Les signataires écorchent l'ALQ pour avoir invité le premier ministre à participer à son mouvement #lireenchoeur, qui a donné la parole à quelque 150 auteurs et personnalités depuis le printemps.

«Cette décision nous semble nuire à l’esprit "rassembleur" du projet, défendu par l’ALQ elle-même, et qui nous avait convaincu·e·s initialement de sa pertinence», font-ils valoir en se désolant de voir leur «lien de confiance» avec l’Association ainsi «brisé».

Des suggestions littéraires pas banales  

Pour eux, les suggestions littéraires de François Legault, dont l’essai de Mathieu Bock-Côté «L’empire du politiquement correct» (qu’ils n’identifient toutefois pas précisément), n’ont rien de banal puisqu’ils «lui ont servi à défendre ses idéologies et contribuent à la normalisation des discours haineux contre les personnes racisées».

Les lectures du premier ministre ont des «impacts directs sur les discours, les gestes, les projets législatifs qui seront adoptés ou non en Assemblée», disent les auteurs.
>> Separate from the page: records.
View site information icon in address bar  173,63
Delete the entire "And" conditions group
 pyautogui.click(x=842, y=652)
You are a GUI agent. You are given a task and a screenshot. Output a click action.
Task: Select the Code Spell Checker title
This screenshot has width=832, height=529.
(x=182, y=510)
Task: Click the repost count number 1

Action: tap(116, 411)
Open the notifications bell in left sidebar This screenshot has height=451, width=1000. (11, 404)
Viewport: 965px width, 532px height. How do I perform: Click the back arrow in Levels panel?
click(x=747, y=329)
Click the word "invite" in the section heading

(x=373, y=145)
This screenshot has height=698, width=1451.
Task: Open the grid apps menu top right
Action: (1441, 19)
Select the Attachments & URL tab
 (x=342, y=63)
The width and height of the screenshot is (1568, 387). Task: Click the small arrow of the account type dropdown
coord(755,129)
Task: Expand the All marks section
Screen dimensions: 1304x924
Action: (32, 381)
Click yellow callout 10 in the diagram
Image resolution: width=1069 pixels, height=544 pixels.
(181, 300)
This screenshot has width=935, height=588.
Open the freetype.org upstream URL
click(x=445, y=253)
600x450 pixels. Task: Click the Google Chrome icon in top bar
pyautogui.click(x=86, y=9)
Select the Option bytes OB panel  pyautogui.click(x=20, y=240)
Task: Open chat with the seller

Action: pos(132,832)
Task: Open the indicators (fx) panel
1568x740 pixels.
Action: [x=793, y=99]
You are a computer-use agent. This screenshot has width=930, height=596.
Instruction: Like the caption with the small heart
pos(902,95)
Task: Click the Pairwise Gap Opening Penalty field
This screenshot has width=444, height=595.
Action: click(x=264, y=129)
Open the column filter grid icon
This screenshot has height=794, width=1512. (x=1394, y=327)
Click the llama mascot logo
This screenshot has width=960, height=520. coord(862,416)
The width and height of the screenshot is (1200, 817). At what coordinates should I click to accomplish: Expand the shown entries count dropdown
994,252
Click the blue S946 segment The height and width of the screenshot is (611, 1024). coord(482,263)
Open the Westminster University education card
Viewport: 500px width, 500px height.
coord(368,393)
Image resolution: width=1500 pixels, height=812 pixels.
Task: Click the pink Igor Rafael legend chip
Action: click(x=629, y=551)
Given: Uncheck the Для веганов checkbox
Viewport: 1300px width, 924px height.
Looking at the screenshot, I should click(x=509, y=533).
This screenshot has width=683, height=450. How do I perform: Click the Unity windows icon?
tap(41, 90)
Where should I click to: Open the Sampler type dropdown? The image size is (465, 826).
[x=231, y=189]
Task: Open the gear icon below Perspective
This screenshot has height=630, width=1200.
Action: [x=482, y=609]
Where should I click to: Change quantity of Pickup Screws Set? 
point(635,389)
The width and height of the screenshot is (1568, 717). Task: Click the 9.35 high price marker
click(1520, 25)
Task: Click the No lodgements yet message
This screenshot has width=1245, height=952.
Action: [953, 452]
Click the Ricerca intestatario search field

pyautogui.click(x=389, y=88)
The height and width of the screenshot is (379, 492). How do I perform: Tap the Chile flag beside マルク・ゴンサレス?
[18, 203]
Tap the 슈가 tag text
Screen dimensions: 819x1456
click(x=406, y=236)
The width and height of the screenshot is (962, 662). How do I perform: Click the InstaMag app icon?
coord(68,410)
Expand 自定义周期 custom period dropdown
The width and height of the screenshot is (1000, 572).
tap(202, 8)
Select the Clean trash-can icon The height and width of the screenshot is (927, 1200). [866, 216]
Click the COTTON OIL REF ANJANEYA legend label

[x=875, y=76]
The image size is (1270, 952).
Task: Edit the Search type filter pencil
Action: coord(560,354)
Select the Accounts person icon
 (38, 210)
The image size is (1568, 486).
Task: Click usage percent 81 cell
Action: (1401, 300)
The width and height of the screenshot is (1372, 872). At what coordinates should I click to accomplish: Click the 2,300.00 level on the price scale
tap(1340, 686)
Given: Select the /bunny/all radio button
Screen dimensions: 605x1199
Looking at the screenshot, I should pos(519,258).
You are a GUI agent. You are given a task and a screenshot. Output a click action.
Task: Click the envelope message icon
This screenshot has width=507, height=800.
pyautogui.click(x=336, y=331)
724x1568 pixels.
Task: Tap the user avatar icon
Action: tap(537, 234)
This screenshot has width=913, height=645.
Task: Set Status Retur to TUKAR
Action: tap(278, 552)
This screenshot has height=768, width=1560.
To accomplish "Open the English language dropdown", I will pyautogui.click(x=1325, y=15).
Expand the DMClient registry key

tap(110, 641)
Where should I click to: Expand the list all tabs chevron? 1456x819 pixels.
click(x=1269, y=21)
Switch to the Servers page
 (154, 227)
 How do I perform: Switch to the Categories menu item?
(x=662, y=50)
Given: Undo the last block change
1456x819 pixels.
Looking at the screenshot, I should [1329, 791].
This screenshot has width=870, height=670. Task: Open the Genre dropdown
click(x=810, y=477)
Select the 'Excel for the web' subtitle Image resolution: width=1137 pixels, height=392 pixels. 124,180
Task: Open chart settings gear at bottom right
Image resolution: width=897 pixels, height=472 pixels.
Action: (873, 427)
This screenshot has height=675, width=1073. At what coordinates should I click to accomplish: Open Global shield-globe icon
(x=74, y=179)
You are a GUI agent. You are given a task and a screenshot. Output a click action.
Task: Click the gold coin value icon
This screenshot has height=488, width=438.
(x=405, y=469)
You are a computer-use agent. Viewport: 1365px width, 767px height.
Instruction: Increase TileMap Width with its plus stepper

La veille de la diffusion de la capsule littéraire du premier ministre, son parti, la Coalition avenir Québec, a refusé de débattre d’une motion pour assurer aux autochtones des soins de santé sans discrimination, donnent-ils en exemple.

«Cette motion exigeait une reconnaissance du racisme systémique au Québec, ce que le gouvernement s’entête à nier. Ce déni démontre que les propos du premier ministre n’engagent certainement pas que lui», écrivent les signataires critiques.

«Nous appelons donc à une réflexion commune sur la responsabilité qu’à toute personne et tout organisme en position de pouvoir, y compris dans les milieux littéraire et culturel, de ne pas contribuer à la banalisation du racisme», poursuivent-ils dans leur document qui doit être officiellement publié d’ici cette fin de semaine.

Des craintes fondées  

Les auteurs de la lettre reviennent également sur les conséquences de la controverse de la censure à l’ALQ. L’organisation a finalement republié la liste de François Legault en attribuant la faute initiale à sa directrice générale qui aurait cédé aux pressions provenant du milieu littéraire.

«Plusieurs étaient terrifiées à l’idée de prendre position publiquement et de soulever l’ironie qu’une association (l’ALQ) qui récompensait, un an plus tôt, un livre portant sur le racisme systémique et la violence d’État au Canada diffuse maintenant des propos niant l’existence de ce même racisme systémique. Leur crainte était fondée: la haine a déferlé à leur égard, et elles se sont fait menacer, insulter, traiter de terroristes et d’extrémistes», indiquent-ils.

«Il ne s’agit pas ici d’un débat d’idées abstraites: nous savons pertinemment que ces discours mènent à des violences réelles contre des membres de nos communautés et, devant une prise à la légère de cette violence, nous nous insurgeons», concluent-ils.

Plusieurs signataires contactés par l’Agence QMI ont refusé de commenter prétextant qu’ils attendraient la publication officielle du document.